# How 'bout Them Steelers?



## Y-Guy (Jan 30, 2004)

14-0 against the Colts.

One good thing is the Super Bowl might be fun again not having the same old teams in it this year!

Considering that no team on Saturday scored as quick as the Steelers have it makes you wonder if the Colts are really all together or if the Steelers are that good.


----------



## Fire44 (Mar 6, 2005)

I am NOT a Steelers fan but they are looking very good today. The Colts....I don't know what is going on there!!!

Gary


----------



## Y-Guy (Jan 30, 2004)

About the only reason I root for the Steelers is that Kimo lives here in the Tri-Cities and well that I like to see change in the Super Bowl teams once in a while. But I agree I am shocked how poorly the Colts are playing today.


----------



## tdvffjohn (Mar 10, 2005)

They ll blame it on they have not played a competative game in 4 weeks. What did they do, phone in the last 3 games of the season? When someone wins after an off week, they were rested and healthy. When they lose, they got rusty.

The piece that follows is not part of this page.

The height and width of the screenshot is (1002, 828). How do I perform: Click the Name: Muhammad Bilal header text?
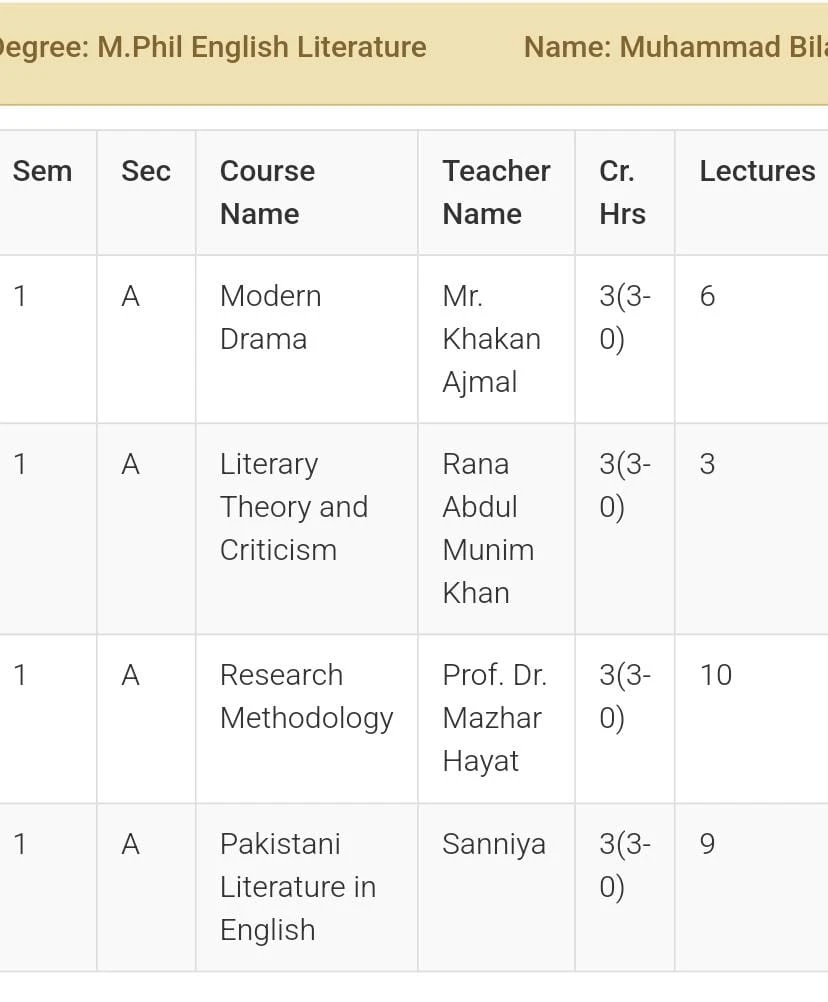click(676, 47)
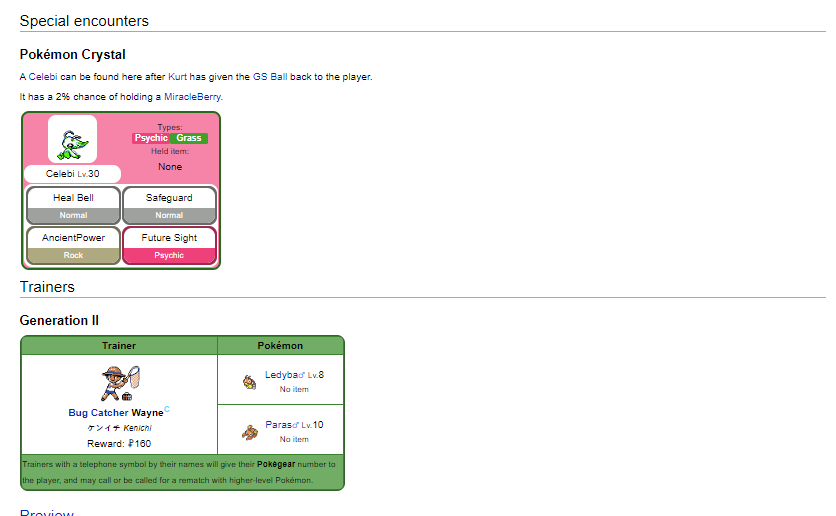
Task: Select the Psychic type badge beside Grass
Action: pyautogui.click(x=151, y=138)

On any given week..............

John

Indy just scored.


----------



## RLW7302 (Feb 27, 2005)

Y-Guy said:


> About the only reason I root for the Steelers is that Kimo lives here in the Tri-Cities and well that I like to see change in the Super Bowl teams once in a while. But I agree I am shocked how poorly the Colts are playing today.
> [snapback]73081[/snapback]​


I hear what you're saying about seeing a change in Super Bowl teams ... however the real change would be for the Colts to make it! The Steelers last played in Super Bowl XXX in 1996. The Colts last played when they were still in Baltimore, in Super Bowl V in 1971!

Super Bowl History


----------



## chetlenox (Feb 3, 2004)

Boy, I sure didn't get that (lack of) interception call that went against Pittsburgh. Sure looked like he intercepted, fumbled, and then recovered his own fumble to me.

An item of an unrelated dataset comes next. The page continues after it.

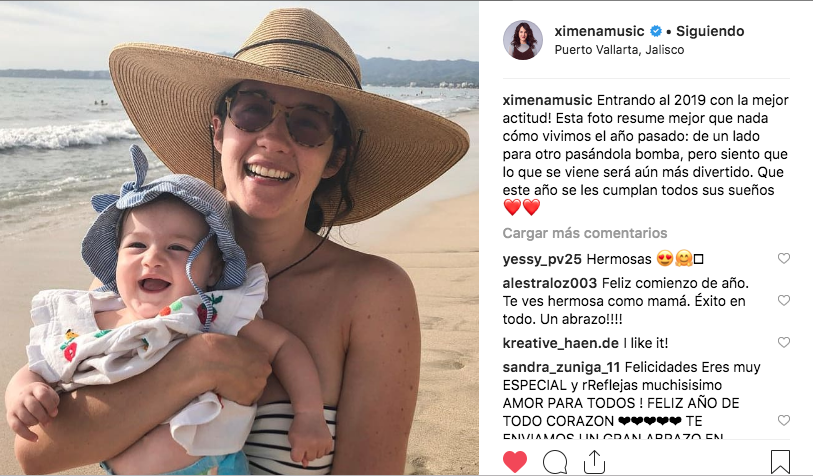
Task: Open ximenamusic's profile picture avatar
Action: (523, 40)
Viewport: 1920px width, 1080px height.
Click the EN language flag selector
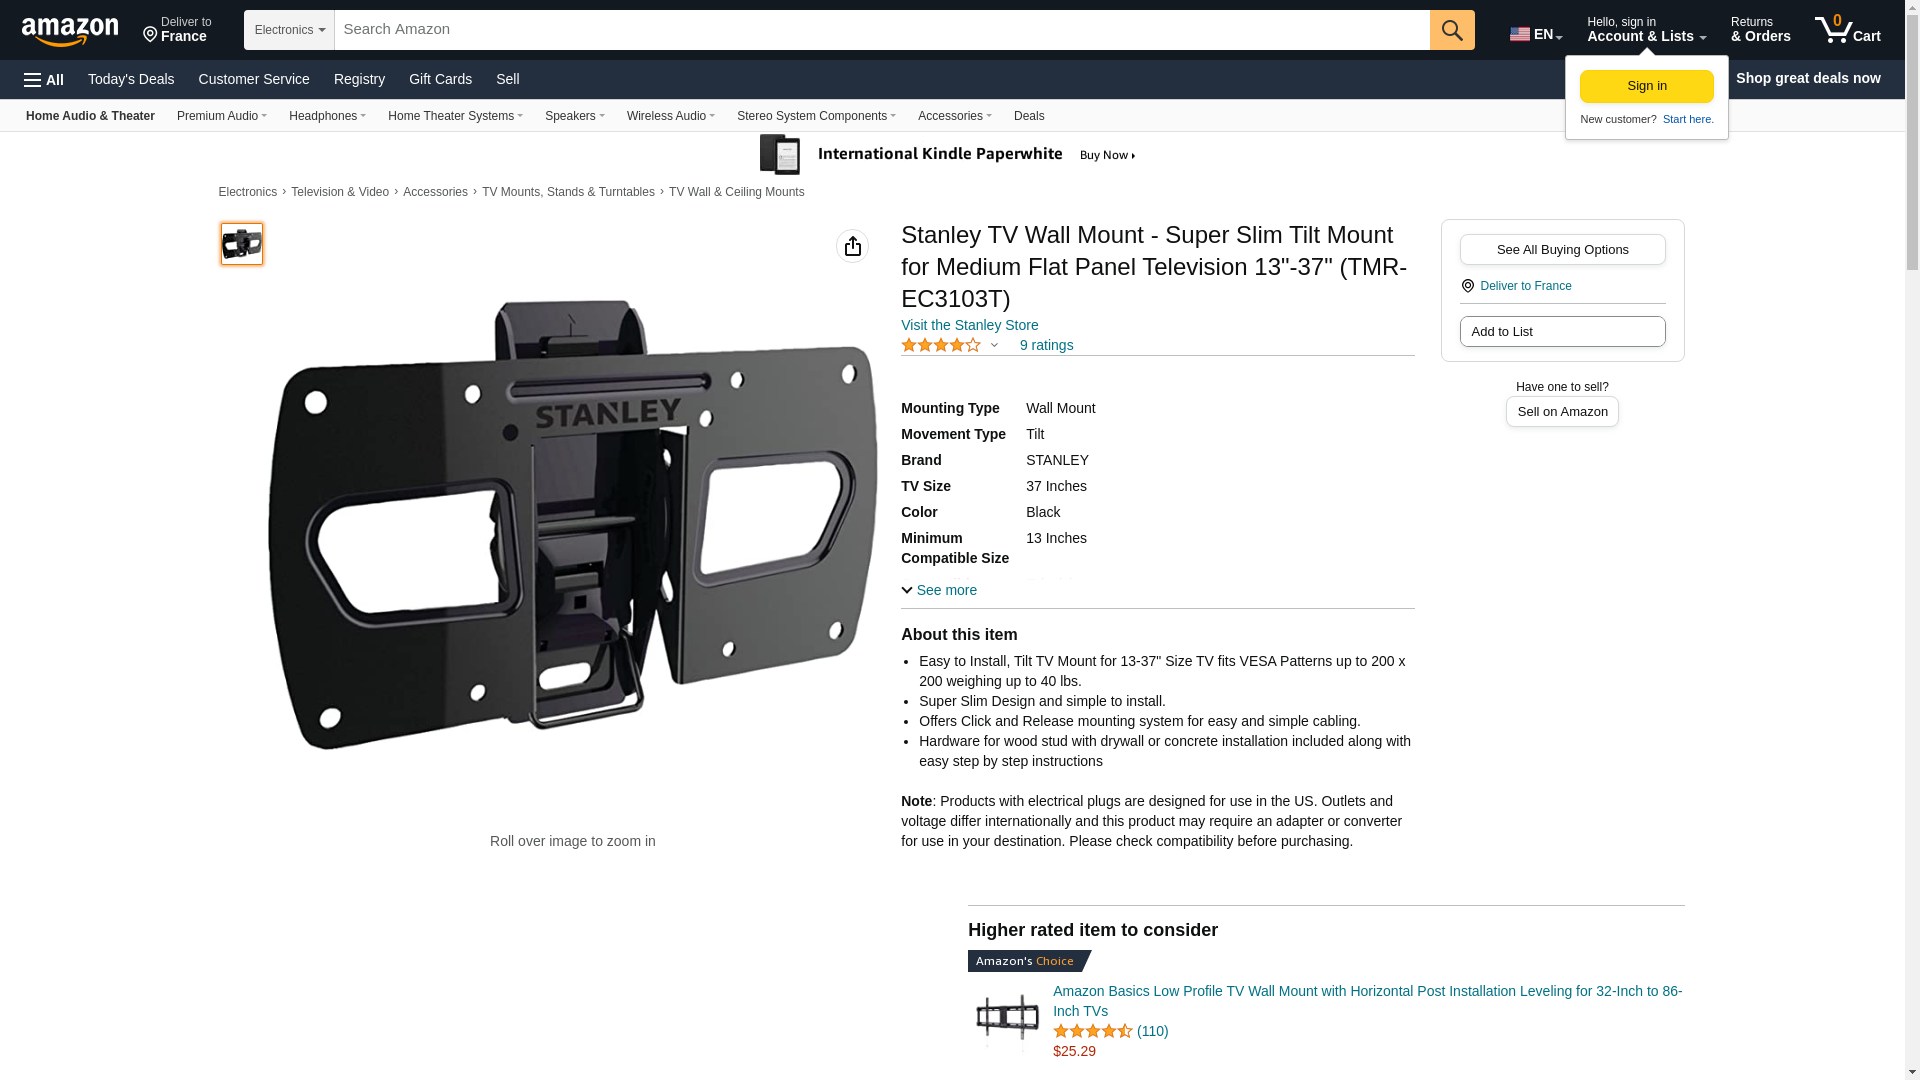click(x=1536, y=34)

I'm not a fan of either team, but it's a good game...

Chet.


----------



## Colorado Outbacker (Jun 6, 2005)

Now that is what I am talking about!

What a turn of events! sunny

Come on to Colorado, Pittsburgh, it's going to be a great game!!!!


----------



## Y-Guy (Jan 30, 2004)

RLW7302 good point, with all the Colt hype though seems like they have been in there recently.

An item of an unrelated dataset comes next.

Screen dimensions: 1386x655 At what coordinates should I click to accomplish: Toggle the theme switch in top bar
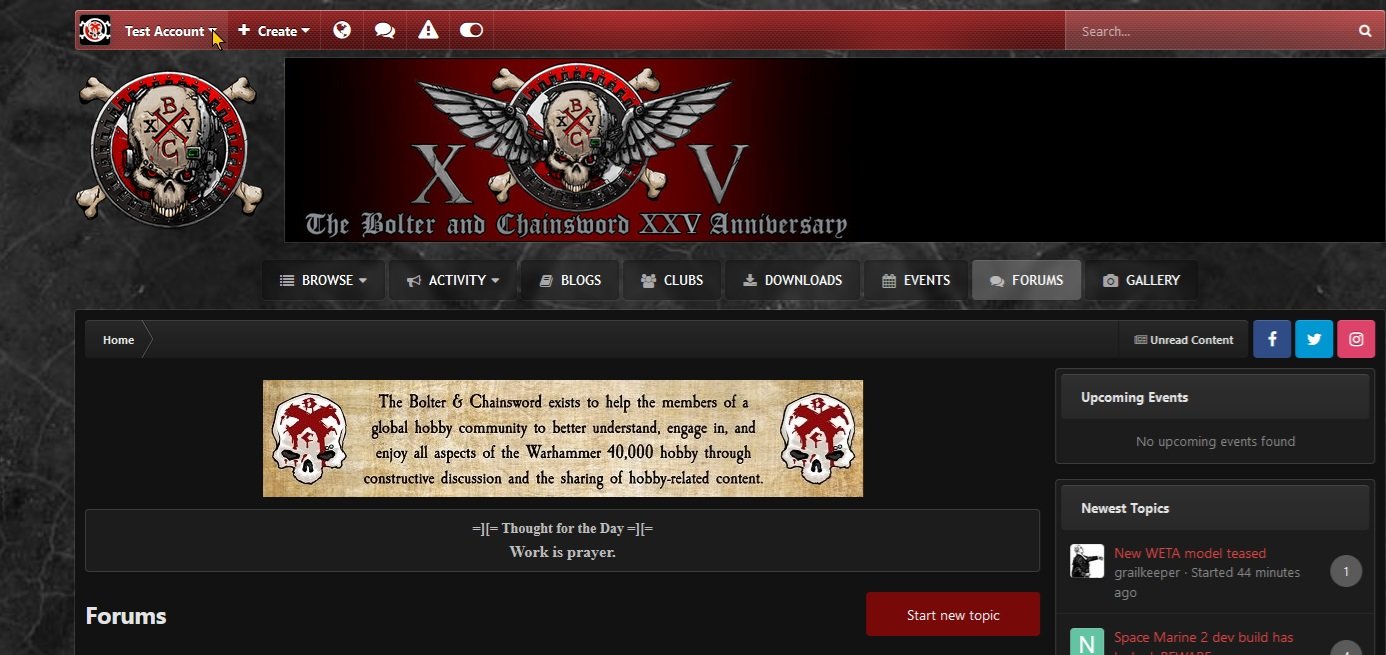pyautogui.click(x=471, y=31)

Colorado Outbacker - you are right its going to be a VERY good game next week.


----------



## RLW7302 (Feb 27, 2005)

Y-Guy said:


> ... with all the Colt hype though seems like they have been in there recently.
> [snapback]73107[/snapback]​


I hear ya.

And I agree - it will be a good game next week. But as a Bengals fan, I just can't root for Pittsburgh.

So ... Go Seahawks! (Shaun Alexander is from the Cincinnati area







)


----------



## Fire44 (Mar 6, 2005)

Well I just got done watching the game....we were dispatched on a house fire about 4 mins. into the 4th quarter. My DW was nice enough to hit record on the DVR right after I left. Good ending of the game. I am not a Steeler fan but they looked good deserved to win that game.

Gary


----------



## wolfwood (Sep 19, 2005)

Super Bowl ..... Steelers vs Panthers?

Could be fun!!!


----------



## tdvffjohn (Mar 10, 2005)

What an emotional ride for both teams til the end


----------



## dougdogs (Jul 31, 2004)

I hate missing good football games!!







I had to fly to Germany yesterday


----------



## Castle Rock Outbackers (Jan 18, 2004)

wolfwood said:


> Super Bowl ..... Steelers vs Panthers?
> [snapback]73117[/snapback]​


Please...Steelers? Winning in Denver? Seems to me we are looking at Denver vs Seattle.

15,000 tickets went on sale at 4 PM yesterday for the Denver / Pittsburgh game. $75 to $135 each. I'll be watching at home.

Randy


----------